### EXERCISE DESCRIPTION:
The line containing "The height and width of the screenshot is (817, 1456)." marks the start; return it and every line after it in the listing below, exactly, through the last.

[Start of Attachment]

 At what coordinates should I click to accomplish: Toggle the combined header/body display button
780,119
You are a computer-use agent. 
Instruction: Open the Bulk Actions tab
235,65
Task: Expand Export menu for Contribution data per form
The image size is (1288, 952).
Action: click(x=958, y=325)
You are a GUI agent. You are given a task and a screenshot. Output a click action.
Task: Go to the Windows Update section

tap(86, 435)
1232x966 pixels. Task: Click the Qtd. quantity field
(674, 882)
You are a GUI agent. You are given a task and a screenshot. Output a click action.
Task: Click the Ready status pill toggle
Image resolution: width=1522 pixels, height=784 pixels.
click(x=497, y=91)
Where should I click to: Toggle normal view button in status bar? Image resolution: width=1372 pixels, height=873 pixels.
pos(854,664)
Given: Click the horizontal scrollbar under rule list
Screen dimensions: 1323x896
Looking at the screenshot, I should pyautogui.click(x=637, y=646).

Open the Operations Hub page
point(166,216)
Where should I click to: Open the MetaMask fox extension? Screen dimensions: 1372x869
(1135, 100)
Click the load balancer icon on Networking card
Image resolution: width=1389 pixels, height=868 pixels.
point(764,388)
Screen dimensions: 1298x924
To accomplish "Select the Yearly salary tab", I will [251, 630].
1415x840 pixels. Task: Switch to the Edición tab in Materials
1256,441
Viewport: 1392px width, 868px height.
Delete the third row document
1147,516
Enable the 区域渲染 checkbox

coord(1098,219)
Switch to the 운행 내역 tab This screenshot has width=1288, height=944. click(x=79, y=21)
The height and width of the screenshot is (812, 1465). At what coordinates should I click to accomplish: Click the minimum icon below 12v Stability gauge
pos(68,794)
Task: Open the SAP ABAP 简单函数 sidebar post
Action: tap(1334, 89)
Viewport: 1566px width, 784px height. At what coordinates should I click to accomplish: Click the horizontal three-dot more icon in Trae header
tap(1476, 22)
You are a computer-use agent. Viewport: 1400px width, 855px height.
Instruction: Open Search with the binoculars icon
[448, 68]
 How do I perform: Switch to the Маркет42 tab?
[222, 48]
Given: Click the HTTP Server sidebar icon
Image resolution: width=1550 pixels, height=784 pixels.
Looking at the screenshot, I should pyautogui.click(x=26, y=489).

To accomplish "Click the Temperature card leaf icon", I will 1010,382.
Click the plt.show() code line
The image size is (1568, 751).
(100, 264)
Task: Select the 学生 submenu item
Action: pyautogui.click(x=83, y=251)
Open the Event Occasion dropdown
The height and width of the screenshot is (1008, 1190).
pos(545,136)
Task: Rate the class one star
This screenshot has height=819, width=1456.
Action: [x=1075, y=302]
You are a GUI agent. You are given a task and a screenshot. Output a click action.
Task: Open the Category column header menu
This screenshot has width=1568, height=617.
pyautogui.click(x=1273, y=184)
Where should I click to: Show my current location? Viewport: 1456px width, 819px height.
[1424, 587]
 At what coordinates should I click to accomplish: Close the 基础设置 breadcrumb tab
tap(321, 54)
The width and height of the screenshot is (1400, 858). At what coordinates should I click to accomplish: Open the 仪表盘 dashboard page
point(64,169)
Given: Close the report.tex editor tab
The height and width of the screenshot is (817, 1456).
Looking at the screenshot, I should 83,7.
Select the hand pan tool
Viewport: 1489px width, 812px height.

[End of Attachment]

### OUTPUT FOR THIS EXERCISE:
The height and width of the screenshot is (817, 1456).
Looking at the screenshot, I should 83,7.
Select the hand pan tool
Viewport: 1489px width, 812px height.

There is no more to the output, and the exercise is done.